§ **Information supplied**:

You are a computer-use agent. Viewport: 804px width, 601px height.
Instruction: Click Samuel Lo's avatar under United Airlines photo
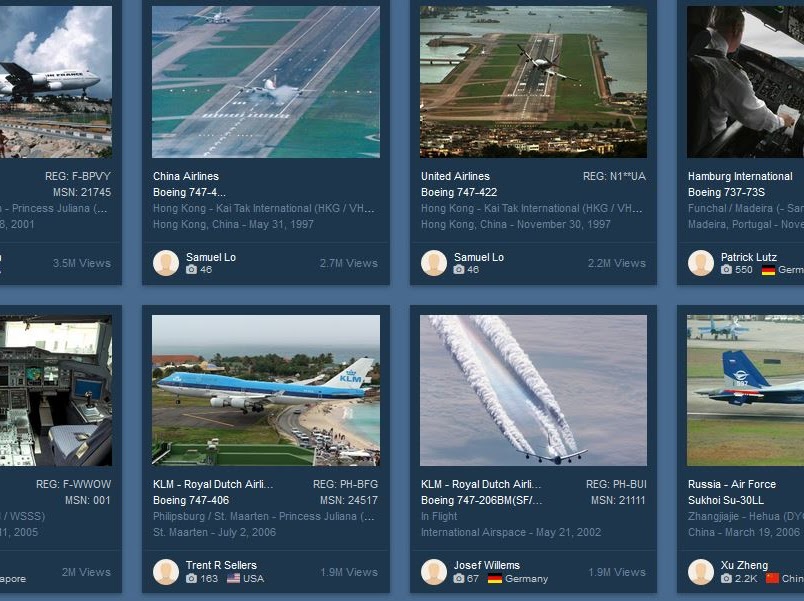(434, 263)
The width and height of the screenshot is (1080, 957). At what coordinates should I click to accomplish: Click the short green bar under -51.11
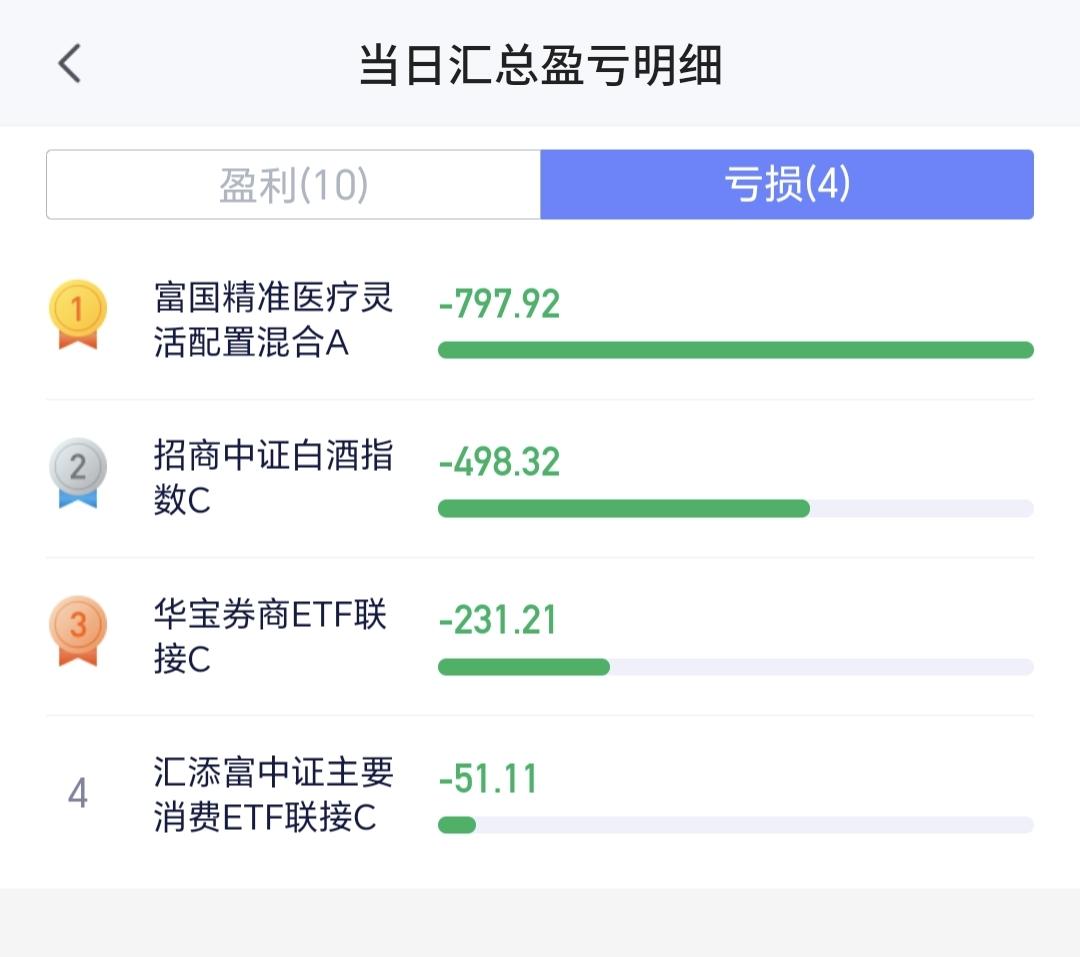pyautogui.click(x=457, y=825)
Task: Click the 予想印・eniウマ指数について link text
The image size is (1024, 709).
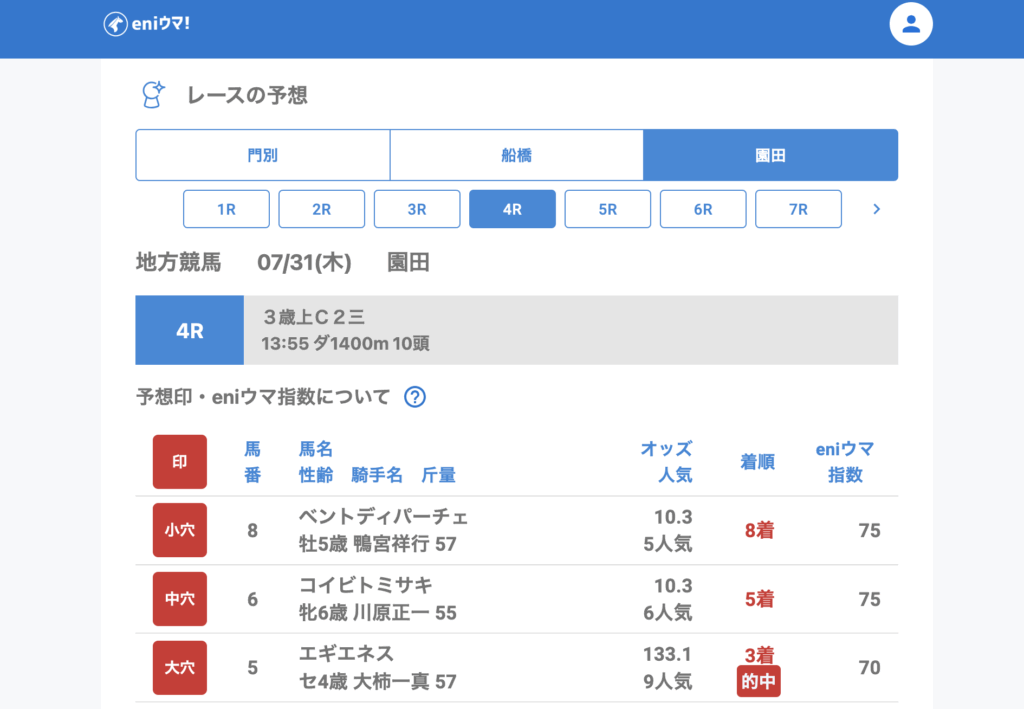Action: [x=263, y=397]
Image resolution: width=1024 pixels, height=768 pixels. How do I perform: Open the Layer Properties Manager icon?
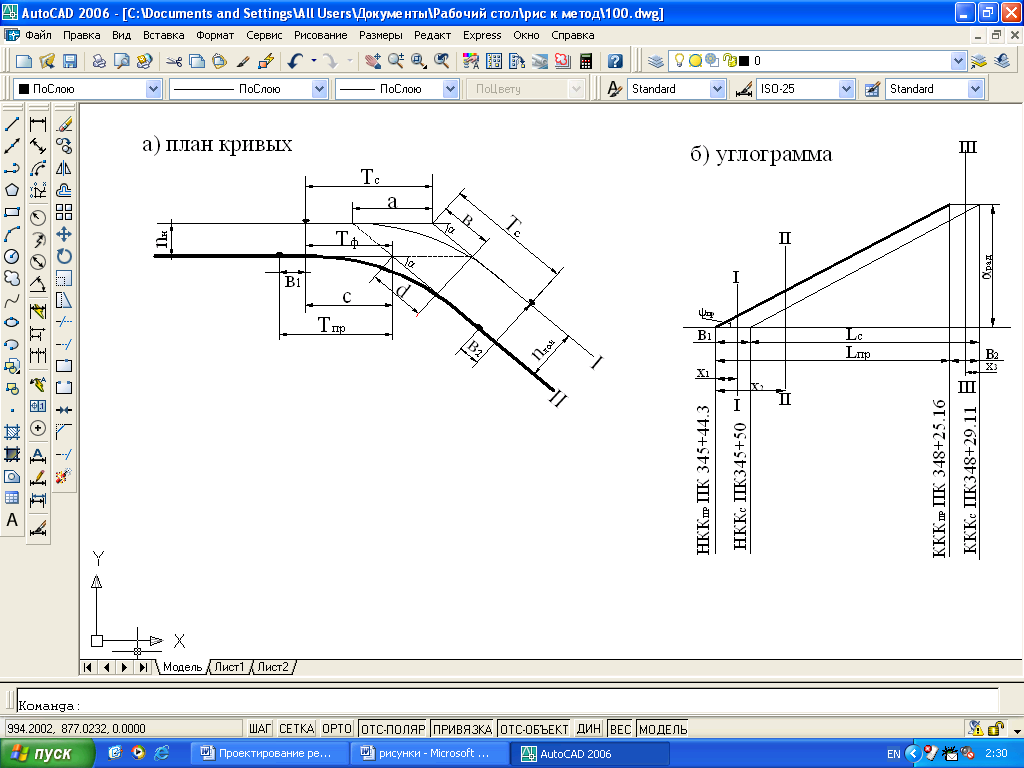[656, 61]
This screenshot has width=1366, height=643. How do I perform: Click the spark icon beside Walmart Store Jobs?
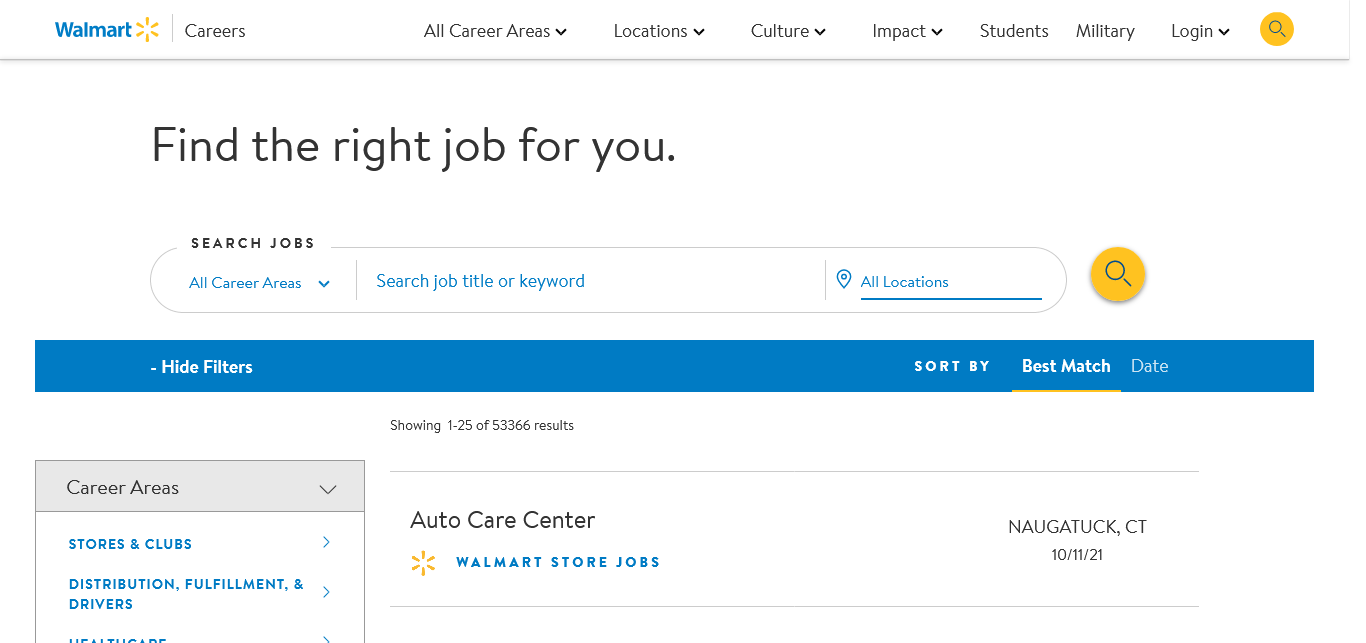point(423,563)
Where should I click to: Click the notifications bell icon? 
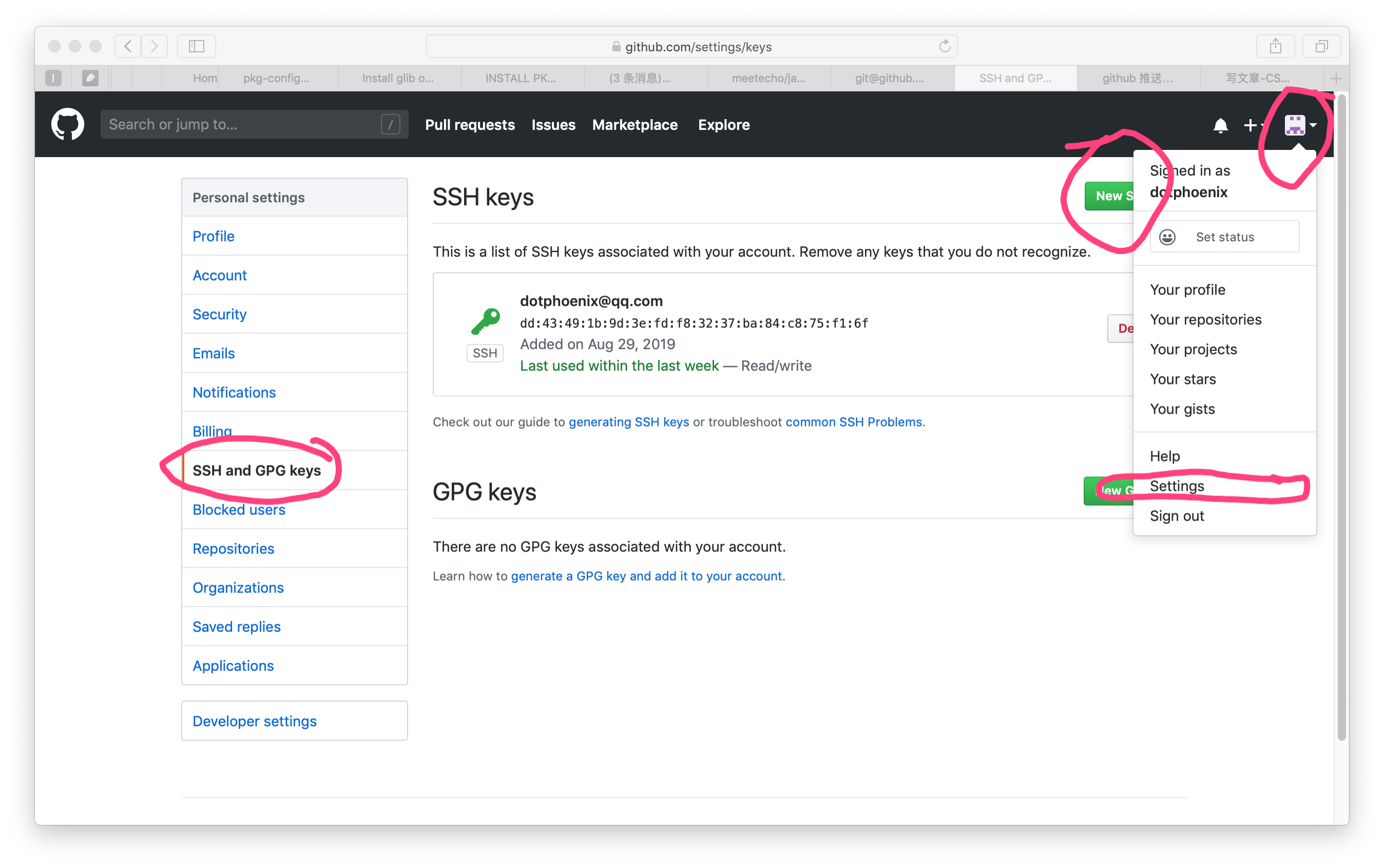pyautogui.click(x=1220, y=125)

§ **Problem details**: Return only what lies between the line containing "Image resolution: width=1024" and the last line of the listing, those two lines included, exactly as written and with no pictures.

§ **Solution for this exercise**:
Image resolution: width=1024 pixels, height=768 pixels. How do I perform: Open the Layer Properties Manager icon?
[656, 61]
This screenshot has width=1366, height=643. How do I perform: Click the spark icon beside Walmart Store Jobs?
point(423,563)
Where should I click to: Click the notifications bell icon? 
pyautogui.click(x=1220, y=125)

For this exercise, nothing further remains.